You could feel their deep faith conveyed.
One of the things I was trained in at Candler—things might have changed in the intervening 15 years—is that when we’re praying with folk, sure pray with a deep, hope-filled faith. But don’t set people up. Like don’t pray for a full physical recovery when someone is under the care of hospice. That seems to make sense. But that doesn’t mean we aren’t able to offer God our petitions. We still are able to offered our deepest hopes to God, right?
So the difficult part is not what happens when the story ends well, right? When someone finds clarity about vocation, we celebrate. When a need is met, we give thanks. The uncomfortable part when other possible outcomes are the result. How do we explain it when someone prays to win the lottery, and they do. And they attribute that random event to God’s favor upon them.
Or the even more difficult ones—like health does not return, the relationship ends, or the job just won’t come.
What do we do then?
I think progressive Christians are tempted to simply write off this kind of prayer. God isn’t Santa Claus. Our relationship with God is not transactional—we don’t love and serve God simply because God provides us what we ask for. After all, that kind of misplaced theology is the kind that inspires pastors to ask their congregations for multimillion dollar airplanes.
But need not dismiss prayer—a regular engagement and relationship with God. We might offer other modes of prayer—from silent meditation, praying a daily office, praying the rosary, praying the Psalms, praying the Scriptures… the list goes on and on. None of that is bad. These all focus on different aspects of prayer.
But then we have blind Bartimaeus. We laud Bartimaeus as a hero of the faith, not because is was blind, not because he was blind and then healed, but because he refused to remain silent.
He asked for what he wanted and needed, not out of a sense of greed or self-satisfaction. He asked because of his faith.
How do we square this? After all, folks have been spiritually beat being told the ridiculous notion that they “did not having enough faith. That’s why your prayer wasn’t answered.”
And there’s the even more inane response, “well, it’s just simply not in God’s will.” And I just can’t accept that as a mature, faithful response.
Without throwing the baby out with the bathwater, how do we respond?
One way to look at it is “be careful what you ask for”.
It might seem somewhat simplistic, and probably not the best theology. But it seems to work. As a good Irishman, I’ve got something of a temper. And, as a child, I had the worst time trying to learn to control it. I would get in trouble all the time. I would embarrass myself and my family in public. Many a night I would go to sleep crying, begging God to give me patience. I confided this in my Sunday School teacher. He replied, “well, Dave. Be careful what you ask for. If you are asking for patience, what you are receiving is opportunities to learn patience.” Now, I don’t know if I started praying for something different, or the exercises in patience finally worked. But, that perspective was helpful.
Another way to respond is to say “try a different list”.
If all we are praying for are things that will aggrandize ourselves, if all we are praying for is for God to act in a way that simply reinforces our worldview, then maybe we ought to spend some time listening to God, spending time in holy conversations with close friends, time reading Scripture and letting those exercises shape how and what we our petitions to God.

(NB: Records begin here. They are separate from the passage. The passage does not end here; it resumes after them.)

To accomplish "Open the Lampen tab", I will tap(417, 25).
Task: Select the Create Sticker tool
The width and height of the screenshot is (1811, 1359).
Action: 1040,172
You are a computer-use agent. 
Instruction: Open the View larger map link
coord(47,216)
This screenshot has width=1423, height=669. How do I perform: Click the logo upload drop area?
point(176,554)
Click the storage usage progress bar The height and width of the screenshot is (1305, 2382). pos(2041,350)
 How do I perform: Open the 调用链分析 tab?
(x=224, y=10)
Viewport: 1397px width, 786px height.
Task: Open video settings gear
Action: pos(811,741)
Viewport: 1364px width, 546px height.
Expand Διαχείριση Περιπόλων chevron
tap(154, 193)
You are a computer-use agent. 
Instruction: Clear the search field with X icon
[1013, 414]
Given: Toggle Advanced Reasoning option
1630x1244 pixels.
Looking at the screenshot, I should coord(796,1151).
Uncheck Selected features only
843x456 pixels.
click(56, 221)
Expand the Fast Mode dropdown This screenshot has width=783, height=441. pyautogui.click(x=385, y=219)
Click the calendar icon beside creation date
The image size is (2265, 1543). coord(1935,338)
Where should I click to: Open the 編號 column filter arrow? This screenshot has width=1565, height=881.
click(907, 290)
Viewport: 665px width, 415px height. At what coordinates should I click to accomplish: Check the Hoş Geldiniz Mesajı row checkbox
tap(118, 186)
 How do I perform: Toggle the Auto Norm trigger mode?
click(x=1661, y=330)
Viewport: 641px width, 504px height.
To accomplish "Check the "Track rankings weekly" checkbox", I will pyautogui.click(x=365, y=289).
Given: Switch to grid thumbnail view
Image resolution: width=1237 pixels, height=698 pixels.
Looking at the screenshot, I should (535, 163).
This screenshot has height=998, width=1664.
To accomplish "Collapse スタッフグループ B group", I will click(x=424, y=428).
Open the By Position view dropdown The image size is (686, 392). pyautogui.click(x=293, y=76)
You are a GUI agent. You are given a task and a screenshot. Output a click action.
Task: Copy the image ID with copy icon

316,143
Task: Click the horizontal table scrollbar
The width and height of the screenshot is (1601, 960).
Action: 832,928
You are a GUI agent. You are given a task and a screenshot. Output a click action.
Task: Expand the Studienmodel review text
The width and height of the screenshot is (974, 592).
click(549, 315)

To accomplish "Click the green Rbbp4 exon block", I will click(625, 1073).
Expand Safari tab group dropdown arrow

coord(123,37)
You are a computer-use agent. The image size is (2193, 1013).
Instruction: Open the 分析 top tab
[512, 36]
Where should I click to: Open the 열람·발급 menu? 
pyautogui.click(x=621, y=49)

Another way is to say, maybe its not that you have the wrong list, but maybe we need to approach the relationship differently—not that we put together a different list of petitions but maybe we see that God’s response leads us into a different, more complex, more beautiful existence than we could imagine.
You know, for the entire time I have been pastor here, one of the first things of my prayer list is for the people in our immediate community who do not yet engage in a faith community. Shortly after that are each person in this faith community, and then that this faith community might be able to be a vital, faithful witness in Atlanta. And now we are facing some of the opportunities before us to dramatically reimagine how we do ministry—to even be a new and different church. If I’m honest, it took me a while to accept that this was the direction we needed to explore. But just like sometimes the answer to a problem is not more effort, and new skill set, or longer hours but a different approach. Maybe sometimes our prayers to God do not resound with God opening door 1, 2, or 3 (that we identify) but God inviting us into an entirely new and different direction that leads to new and different possibilities that we previously thought not only impossible but were unimaginable.
So I come back to the question that the pastor of Rome first asked his folk, I now ask you.
What’s your deepest desire? What’s the first thing you pray for each and every day? What do you trust to God?